DATA SHOWN Block Start

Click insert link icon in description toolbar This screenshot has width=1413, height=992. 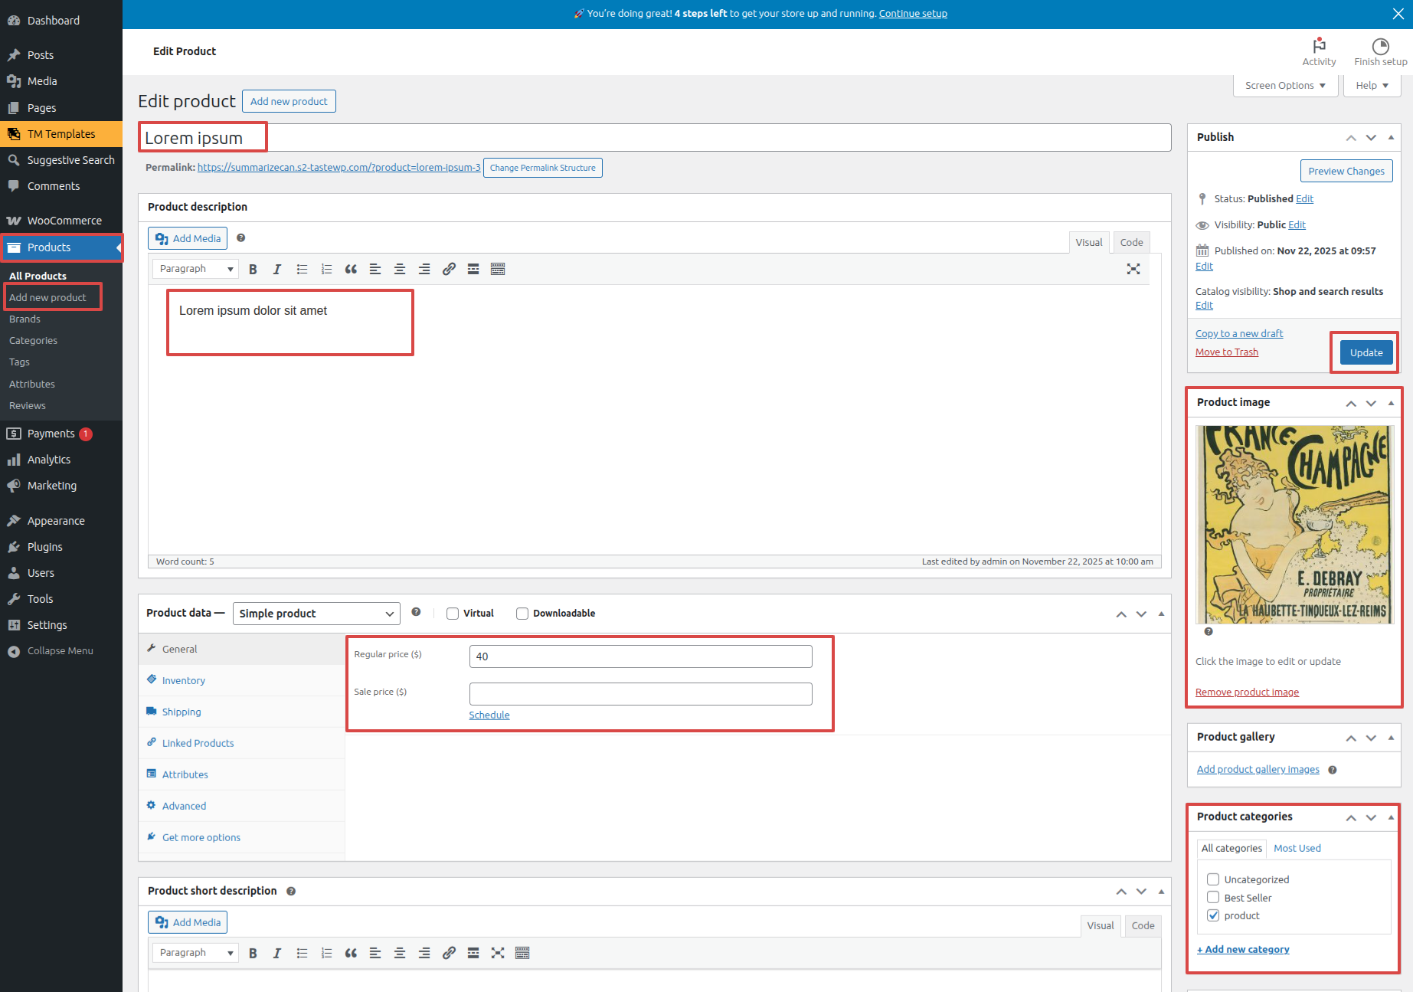tap(449, 269)
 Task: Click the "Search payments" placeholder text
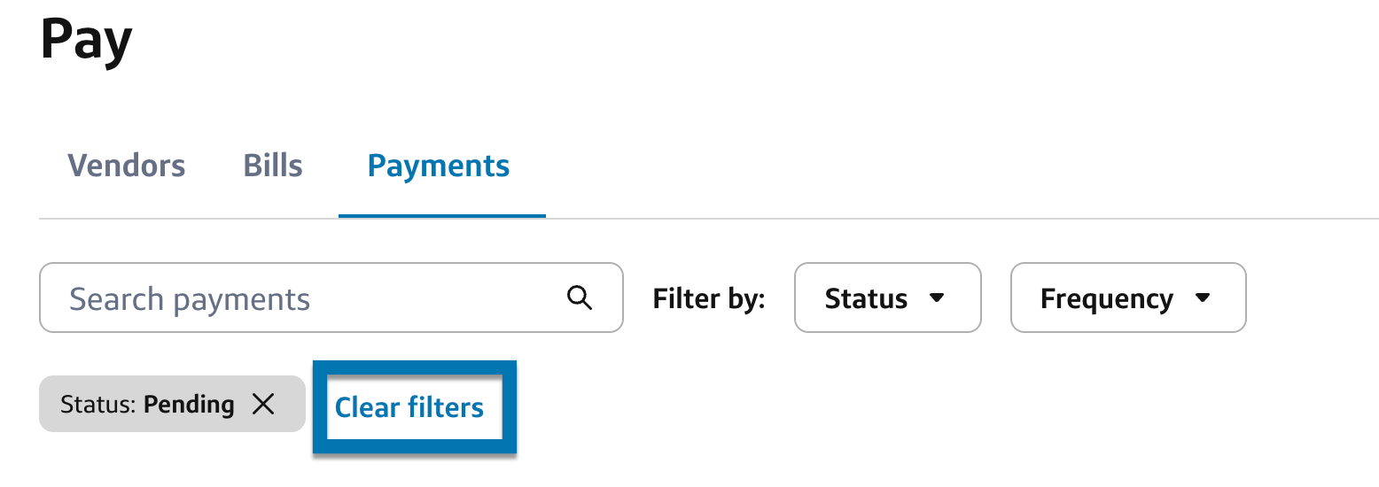[x=190, y=299]
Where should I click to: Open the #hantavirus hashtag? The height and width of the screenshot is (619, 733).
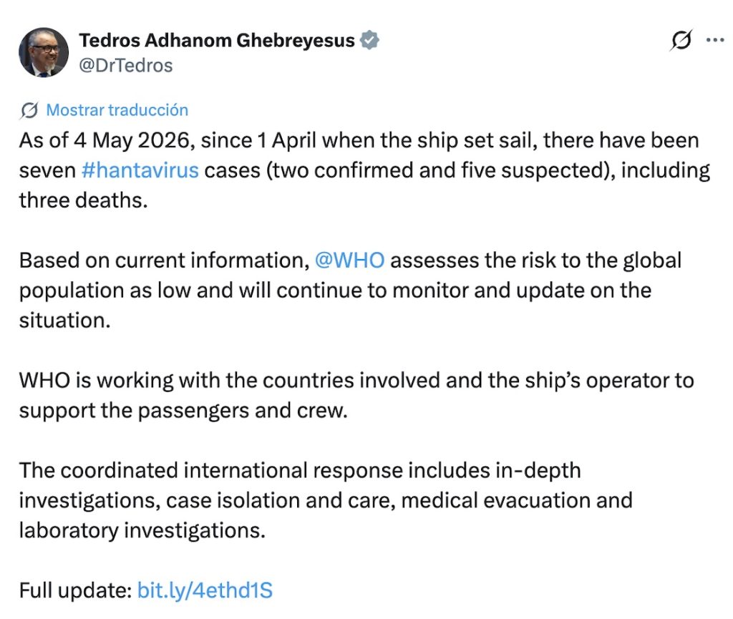tap(140, 170)
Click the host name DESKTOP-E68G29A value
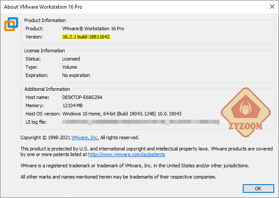The height and width of the screenshot is (198, 279). (82, 97)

DATA SHOWN Block End

### WHAT THE TASK ASKS
Reproduce exactly and only the lines from the "Where should I" line to the last line of the records above. Do not carry over any pictures.

### REPLY
Where should I click to: Open the #hantavirus hashtag? The height and width of the screenshot is (619, 733).
tap(140, 170)
Click the host name DESKTOP-E68G29A value
The height and width of the screenshot is (198, 279). (82, 97)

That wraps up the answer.